L’Union Européenne a publié son rapport annuel 2020 sur la situation des droits de l’homme et de la démocratie dans le monde.
En Guinée, le tableau n’affiche toujours pas d’image reluisante sur la situation des droits de l’hommes et de la démocratie qui, note ce rapport, est constamment violée par le pouvoir de Conakry.
Me Frédéric Foromo Loua, avocat et Directeur Exécutif de l’ONG Mêmes Droits pour Tous, dit être très inquiet de cette dégradation de la situation en Guinée.
‘’Nous avons une situation très difficile avec beaucoup de cas de tueries et de violation de droits de l’homme qui n’ont jamais fait objet de poursuite. Il y a beaucoup de militants des partis politiques d’activistes pro-démocratie ainsi que des défenseurs de droits de l’homme qui se retrouvent en prison’’, dépeint cet avocat.

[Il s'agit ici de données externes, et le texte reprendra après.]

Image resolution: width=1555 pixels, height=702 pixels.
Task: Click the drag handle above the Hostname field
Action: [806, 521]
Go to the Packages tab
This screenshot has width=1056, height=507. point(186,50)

Dans ce rapport, il est mentionné l’interdiction de sortie du pays de certains opposants sans motifs valables et la fermeture du siège et des bureaux du principal parti de l’opposition. Des violations graves de liberté que dénonce également Me Frédéric Foromo Loua.
« C’est un sujet d’inquiétude et de préoccupation et c’est pourquoi, il était important que les autorités actuelles revoient leurs copies, reviennent aux valeurs essentielles de la République, reviennent à l’État du droit et faire en sorte que le pays ne puisse pas basculer dans une situation qui pourrait être dramatique pour tout le pays » exprime ce défenseur des droits de l’homme.

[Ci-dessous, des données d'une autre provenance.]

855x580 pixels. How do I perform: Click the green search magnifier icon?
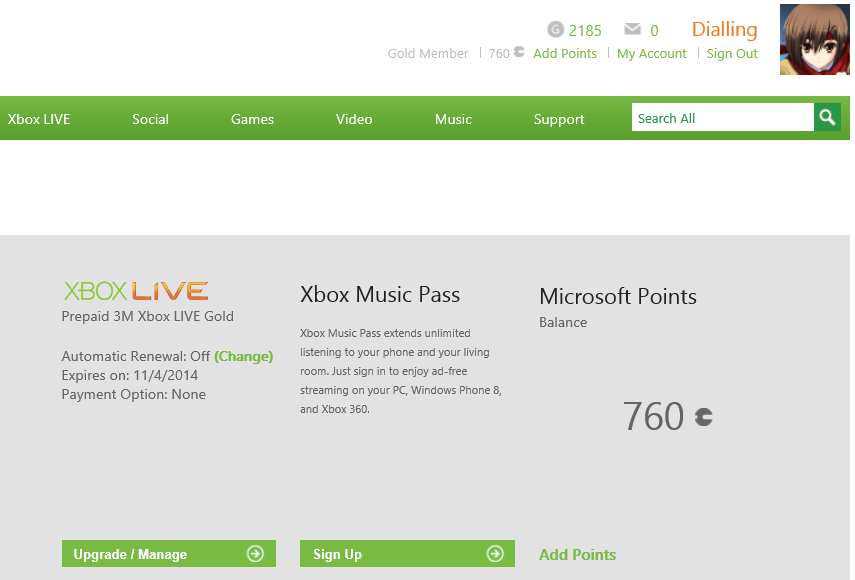pyautogui.click(x=827, y=117)
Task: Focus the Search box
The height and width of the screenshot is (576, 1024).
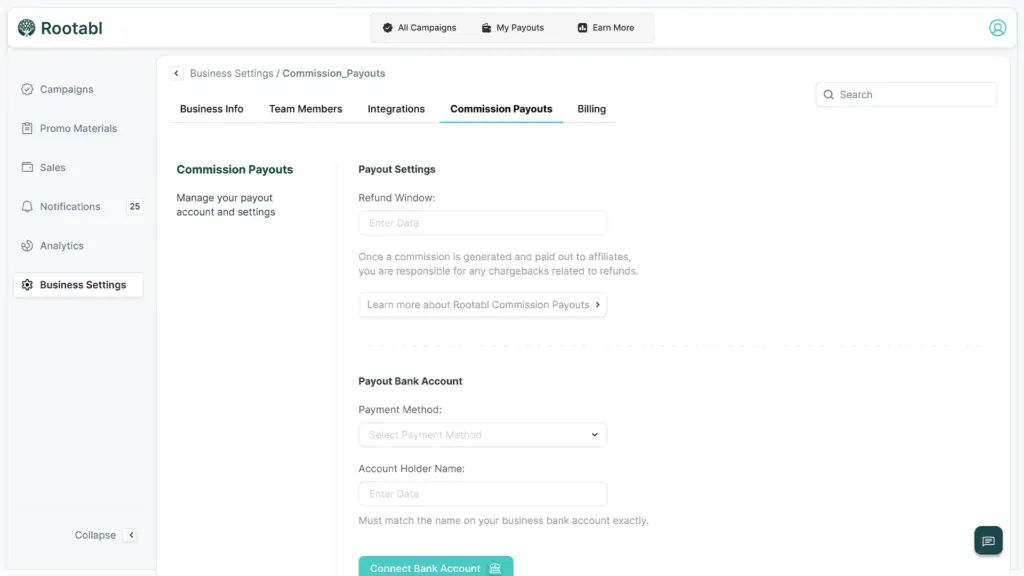Action: click(906, 95)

Pour une avancée dans le cadre du respect des droits de l’homme et des libertés fondamentales, le Directeur exécutif de l’ONG Mêmes Droits pour Tous, recommande :
‘’C’est d’abord, juger ou libérer les détenus politiques actuels à la maison centrale, d’assurer un certain fonctionnement indépendant de la justice. Et de revenir à l’Etat de droit tel qu’on l’avait imaginé au sortir de la transition de 2010. Donc, de revoir un peu le fonctionnement des institutions de façons indépendantes pour que l’Etat de droit et la République se consolident et que nous puissions décrypter la situation politique tendue actuelle même s’il y a un semblant de paix qui règne’’.
Du côté de la majorité présidentielle, c’est l’honorable Souleymane Keita, qui est monté au créneau contre ce rapport de l’Union Européenne, ce parlementaire pense que les rapports qui sont souvent fournis par ces institutions manquent de transparence.